Food giants like General Mills tend to acquire startups rather than growing them internally. But with a mandate to step up internal innovation, General Mills created G-Works to function like a startup team within the company, identifying holes in the marketplace. Demand for an alternative cream cheese surfaced in consumer surveys, said Laura Engstrom, co-founder of Bold Cultr.
The product’s target market is millennial and Gen Z “flexitarians,” a term used to describe the growing group of consumers who avoid eating animal products without swearing them away entirely.
Throughout the pandemic, 41 percent of 28,000 people who responded to a study conducted by OnePoll for Herbalife Nutrition reported making changes to their diet. Among those who reported changing their diet, 43 percent said they ate less meat and focussed on their fruit and vegetable intake.
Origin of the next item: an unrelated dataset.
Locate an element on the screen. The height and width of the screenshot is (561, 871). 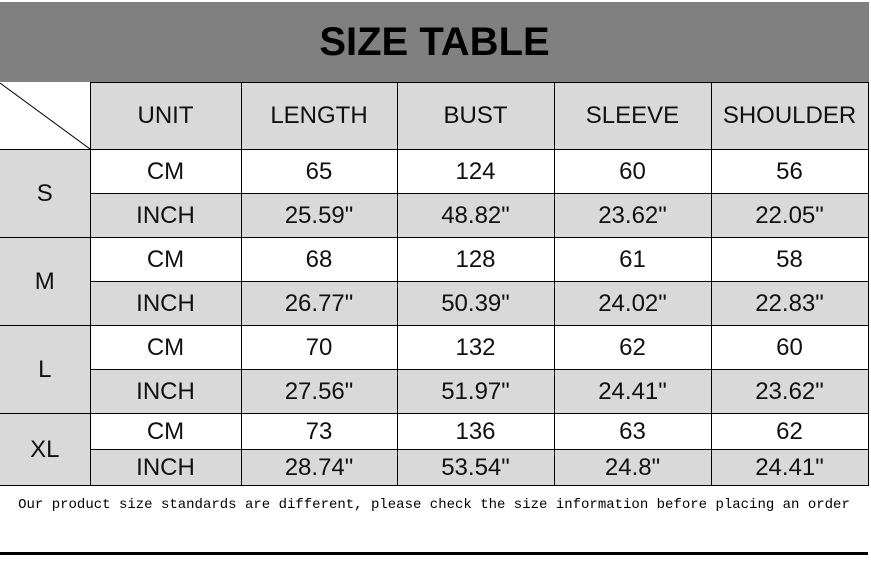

Bold Cultr is “as close to cheese as possible,” Engstrom said, noting many alternatives don’t feel or spread the same as the real thing.
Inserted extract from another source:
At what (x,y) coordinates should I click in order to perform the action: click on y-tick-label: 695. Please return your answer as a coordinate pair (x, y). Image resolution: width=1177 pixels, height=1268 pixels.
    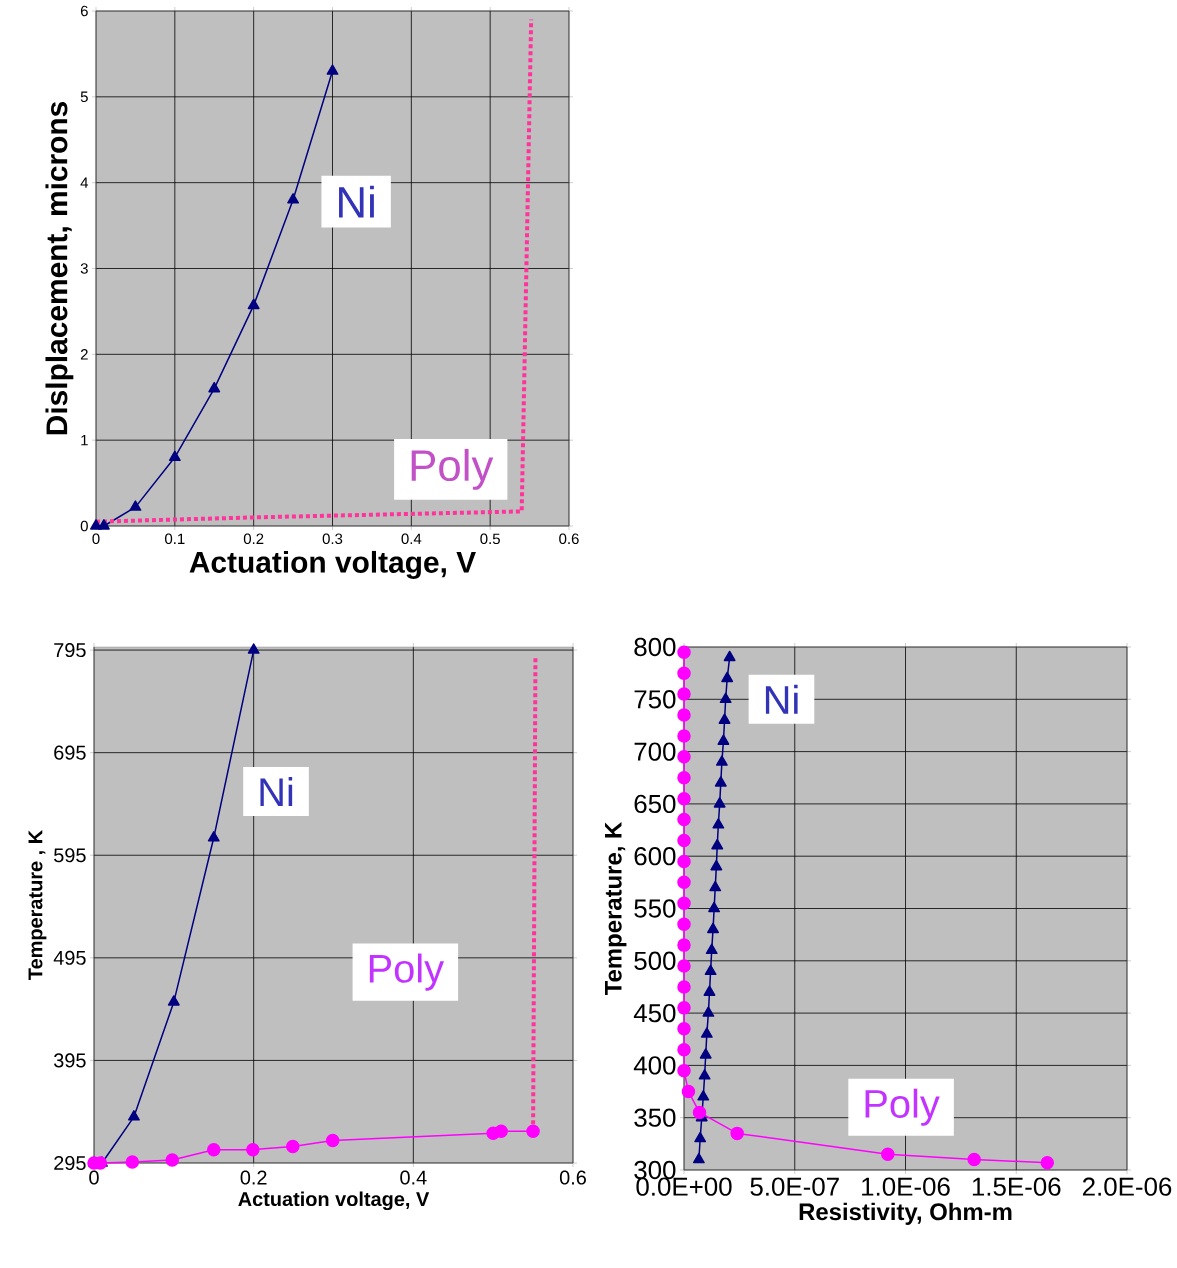
    Looking at the image, I should click on (70, 752).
“Some alternatives, they don’t melt the same way,” she noted. “Consumers miss that. They want the real thing. They miss all of the things that make cheese so great.”
Bold Cultr is the result of “precision fermentation,” which General Mills had never before used on dairy or dairy substitutes.
“It’s very similar to how beer or kimchi is made,”Engstrom explained. “It’s using a fermentation process where we’re replicating milk proteins without the animal. Those milk proteins are really important to enable the same taste, texture and functionality as real dairy cheese.”
Beyond solving a dietary need, General Mills is playing up the sustainability benefits of a product like Bold Cultr.
“A lot of the consumers that we talk to are taking environmental science classes in college, or watching documentaries, or even watching TikTok videos and realizing the impact of mass agriculture on the environment and trying to take small step changes to make a difference,” Engstrom said. “That’s kind of the ethos of our consumer target.”
Bold Cultr is the third brand to come out of the G-Works program. Last summer, the innovation team launched Good Measure, a line of snack bars aimed at people with diabetes. Then there’s Doolies, a line of products to help kids with occasional constipation. Both brands are available at select stores.